- [Data shown]
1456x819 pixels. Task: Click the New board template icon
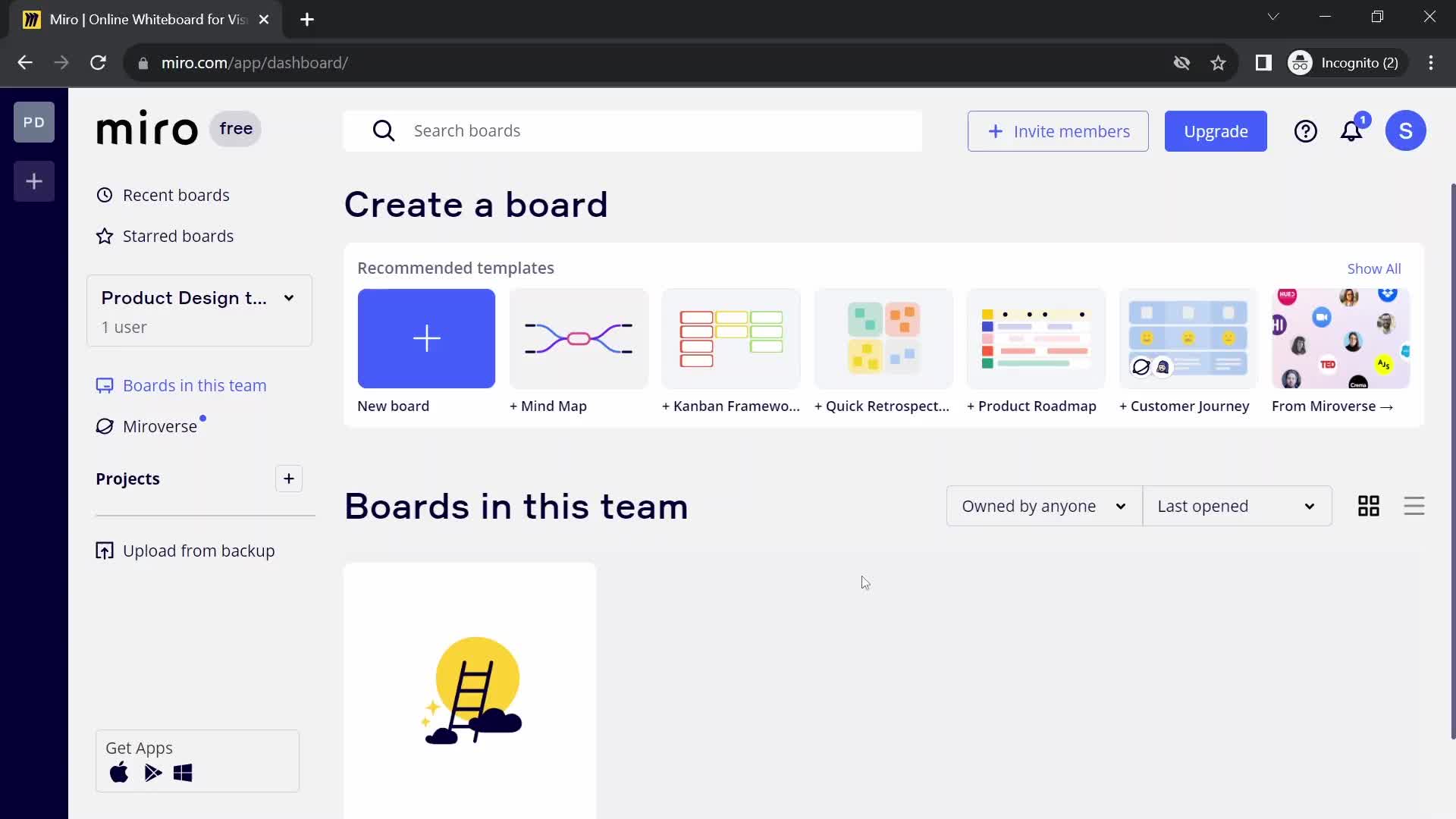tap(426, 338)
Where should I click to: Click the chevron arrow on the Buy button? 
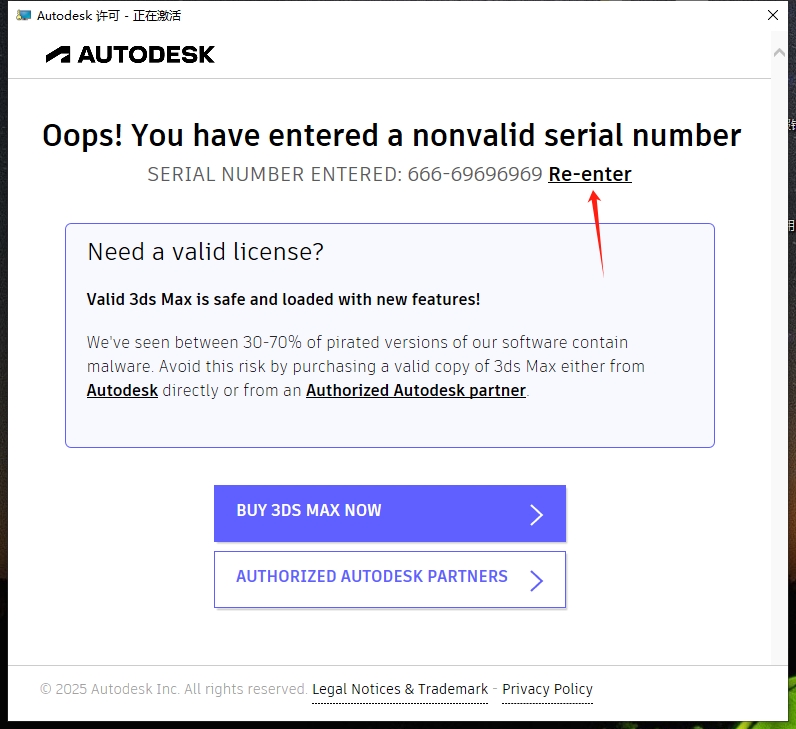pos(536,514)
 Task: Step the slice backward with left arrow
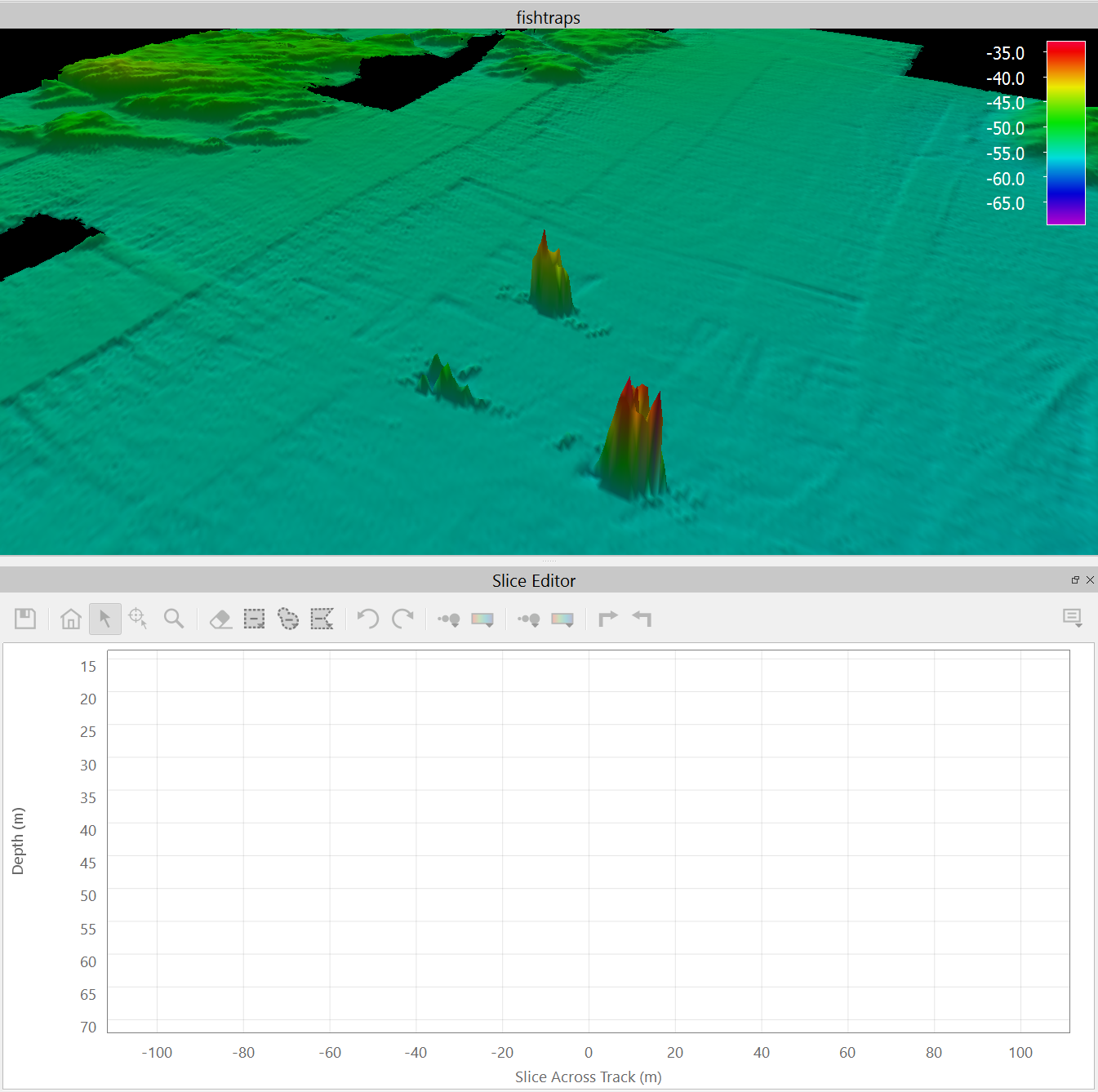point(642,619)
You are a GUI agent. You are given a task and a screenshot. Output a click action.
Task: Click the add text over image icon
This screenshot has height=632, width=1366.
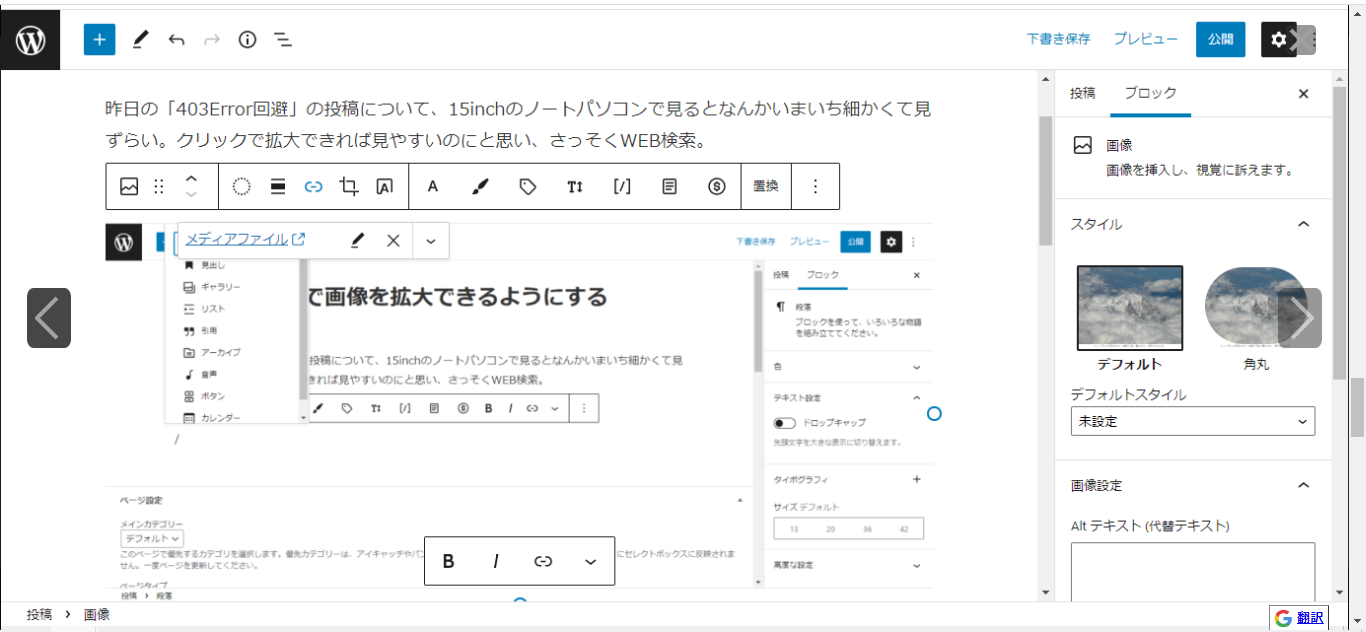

- [Directions] Output the entries above exactly as given, but strip out the pictures.

- [Exercise output]
1456x819 pixels. Task: Click the New board template icon
tap(426, 338)
Where should I click to: Click the chevron arrow on the Buy button? 
pos(536,514)
 Task: Step the slice backward with left arrow
point(642,619)
You are a GUI agent. You are given a task and a screenshot. Output a click action.
Task: Click the add text over image icon
This screenshot has height=632, width=1366.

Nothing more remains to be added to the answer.